Working towards Irish Unity




Five takeaways from that poll on the state of the parties

Just a few belated thoughts on that University of Liverpool/ Irish News poll from last week. To recap, it had Sinn Fein leading the pack on 23.2%, with the DUP on 19.4%. Alliance was third with 15.6%. The Ulster Unionists were on 14%, the SDLP on 9.9%, with Traditional Unionist Voice on 6.4%, just ahead of the Greens on 6.3%.

1. Beware all polls

Never trust political opinion polls. If you do, they will break your heart. And, as any pollster will tell you, they merely represent a snapshot of opinion at a particular time, not an immutable truth. Opinion can change, and we are still 10 weeks away from the assembly elections.

A lot of water will flow down the Lagan in that time. And there is a specific problem in accurately predicting Northern Irish political results. The balance between the elected and their electors is finely calibrated. In short, there are lots of parties for what is a small electorate. While a fifth of voters remain undecided about who they will back. It means that the shifting allegiances of even a few thousand people can have a material effect on the result.

The fieldwork for this poll was conducted by a Belfast company called Social Market Research (SMR). I’ve left it a few days to check, but at the time of writing, it has not posted the detailed tables on its website for stat wonks to pore over. Neither is it a member of the British Polling Council, which insists that its 28 member companies publish such polls in a timely manner. (As Belfast pollster, LucidTalk, which is a member, does routinely).

None of which is to question the veracity of SMR’s findings, which may be entirely accurate; or were accurate on the day; or might be completely wrong. Just like all polls.

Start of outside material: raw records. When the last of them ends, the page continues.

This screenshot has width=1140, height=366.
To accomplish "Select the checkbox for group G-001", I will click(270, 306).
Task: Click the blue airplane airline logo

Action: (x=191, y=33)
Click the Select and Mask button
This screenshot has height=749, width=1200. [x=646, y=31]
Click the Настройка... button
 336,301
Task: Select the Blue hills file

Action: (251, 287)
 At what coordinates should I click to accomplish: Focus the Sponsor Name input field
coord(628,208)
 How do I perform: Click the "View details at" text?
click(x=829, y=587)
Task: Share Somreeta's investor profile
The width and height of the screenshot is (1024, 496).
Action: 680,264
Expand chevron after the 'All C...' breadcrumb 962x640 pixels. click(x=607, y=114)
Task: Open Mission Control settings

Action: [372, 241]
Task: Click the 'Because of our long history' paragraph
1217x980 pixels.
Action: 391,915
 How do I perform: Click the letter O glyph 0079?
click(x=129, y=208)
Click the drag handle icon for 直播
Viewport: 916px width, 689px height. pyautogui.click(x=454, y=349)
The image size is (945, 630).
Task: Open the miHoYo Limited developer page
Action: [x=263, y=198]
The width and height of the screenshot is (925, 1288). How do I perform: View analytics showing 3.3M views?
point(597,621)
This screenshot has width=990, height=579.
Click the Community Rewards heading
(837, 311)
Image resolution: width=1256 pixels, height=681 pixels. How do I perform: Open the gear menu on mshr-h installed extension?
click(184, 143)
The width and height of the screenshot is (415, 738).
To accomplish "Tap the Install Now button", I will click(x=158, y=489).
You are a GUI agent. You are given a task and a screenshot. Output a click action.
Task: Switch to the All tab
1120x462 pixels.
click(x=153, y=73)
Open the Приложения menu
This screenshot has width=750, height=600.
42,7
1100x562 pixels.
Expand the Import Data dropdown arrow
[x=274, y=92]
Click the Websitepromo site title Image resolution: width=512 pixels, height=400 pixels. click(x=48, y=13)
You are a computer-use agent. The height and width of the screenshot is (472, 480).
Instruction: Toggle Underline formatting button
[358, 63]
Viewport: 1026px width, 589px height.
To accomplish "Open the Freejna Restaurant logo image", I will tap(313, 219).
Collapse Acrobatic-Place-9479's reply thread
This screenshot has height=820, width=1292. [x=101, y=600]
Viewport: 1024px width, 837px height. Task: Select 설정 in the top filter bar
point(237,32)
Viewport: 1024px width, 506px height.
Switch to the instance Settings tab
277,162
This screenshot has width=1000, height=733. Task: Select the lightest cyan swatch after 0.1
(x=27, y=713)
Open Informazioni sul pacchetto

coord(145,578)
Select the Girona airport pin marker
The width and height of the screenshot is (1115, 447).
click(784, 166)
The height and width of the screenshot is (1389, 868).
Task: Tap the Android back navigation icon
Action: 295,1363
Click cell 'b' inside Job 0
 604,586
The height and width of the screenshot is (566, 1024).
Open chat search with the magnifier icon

We will find out soon enough, I guess.

2. The Shinners can take nothing for granted

The big story emerging from the poll, and splashed across the front page of the Irish News, was that Sinn Fein is on-course to emerge as the largest party in the assembly for the first time, entitling it to the First Minister’s position.

But hang on, such talk is premature. The margin between SF and the DUP is just four points in this poll (half the gap in LucidTalk’s poll last month). The margin of error is 3%. See the problem? There is still all to play for.

3. TUV is toast

If this poll is correct, then Jim Allister’s Traditional Unionist Voice is a wreck. It has them on 6.4% – half the level of support that LucidTalk tracks them on in its latest survey.

Hard to fathom who will be more pleased, Sinn Fein or the DUP. Anyway, it could not happen to a nicer person, and hopefully confirms that, for all his apocalyptic rhetoric about the protocol, unionist voters simply are not listening to Allister. Which is a very good thing.

4. Unionist voters are not that bothered about the Northern Ireland Protocol

Indeed, despite the incessant doom-mongering of Unionist politicians and their corner boy ensemble, the protocol is the dog that is not barking with unionist voters.

Just 11.7% of them ranked it as their main concern in the elections (with just 6.7% of all respondents). A startling mismatch between where the political noise is coming from and where the actual electorate resides.

In fact, unionists put concerns over the health service, the economy and recovering from covid as their top three issues (in the same order, incidentally, as nationalist voters).

5. Alliance is fast running out of fig leaves

The Alliance Party is lucky to have Naomi Long as its leader. Smart and likeable, she’s also quietly courageous and has successfully positioned this once fringe outfit as the third party of Northern Irish politics.

Unlike her dreary predecessors, David Ford and John Allerdice, who were basically unionists with a yellow rather than orange rosette, Long has managed to turn Alliance into a party that many nationalists feel comfortable supporting – either because, (as mentioned above), she’s smart and likeable – or so they can vote tactically against unionist candidates in seats where nationalist candidates fare less well.

Either way, support for Alliance has swelled to 16% in this poll – putting them on the podium in third place. But success comes with a price. The issue of a border poll is becoming too big to ignore. If Alliance wants to play top table politics, then they are going to have to spell out their position on holding one, sooner rather than later.